Mammoth Boy
John Hart
eBook
(Matador, July 18, 2012)
Three days he travelled, in a relentless line towards the mountains, never coming nearer, till late in the third afternoon the light changed as though after rain and the air grew transparent. His eager eyes could see snow on the summits and shoulders of the vast range, but what excited him most were the streaks of ice, huge glaciers, reaching down the valleys. Land of ice even in the summer time. Old Mother’s girlhood homeland. She who had drawn him a mammoth.It’s around 15,000–12,000 BC, the Late Stone Age, and an orphan boy is surviving on the fringes of a hunters’ camp. A passion to find mammoths has been ignited in him by Old Mother, the ancient crone who guards the camp fire and cares for him.
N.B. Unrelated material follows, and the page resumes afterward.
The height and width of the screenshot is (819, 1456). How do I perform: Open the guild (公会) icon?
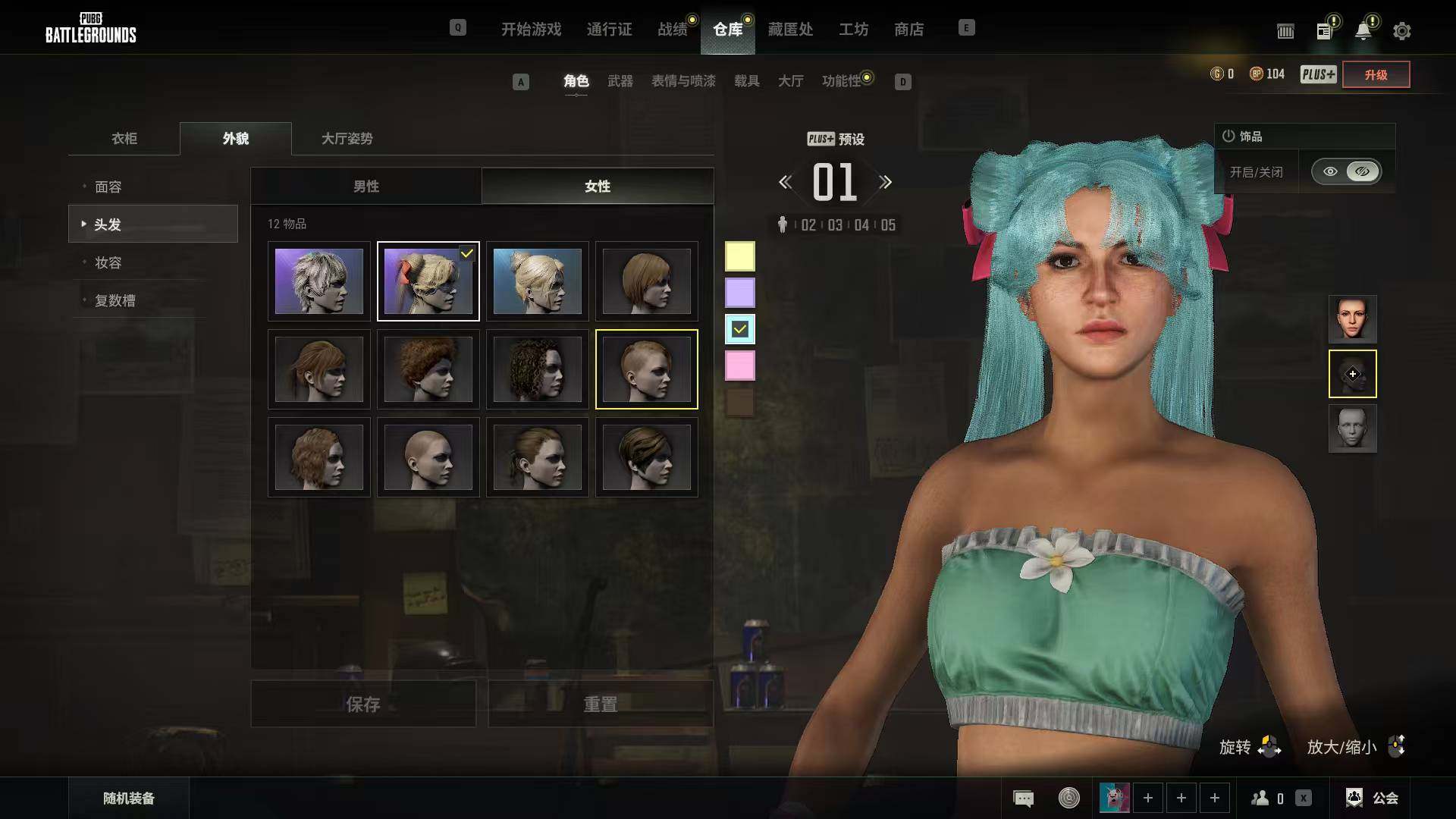tap(1354, 798)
In his travels to find the mammoths, he is adopted by a mysterious hunchback, Agaratz, who lives alone in a cave and is perhaps the last of a vanished people. Urrell learns survival and instinct as a stone-age hunter as well as gaining insight into the meaning of the cave paintings of deer, bison, mammoths and other creatures. The story culminates in a long journey to the Great Meet of the Clan Groups where rites de passage are held in caves, goods traded and mates secured. Time sometimes slips, and when the powers that Agaratz holds are transferred to Urrell, they will be a match for those of the leader of the rites, the horned shaman and his acolytes. But who will win? Mammoth Boy recreates the semi-magical world of the cave paintings seen through the mind of a boy growing into manhood. It was inspired by an archaelogical course in Spain and will appeal to young adults interested in archaeology and recreative pre-historical fiction.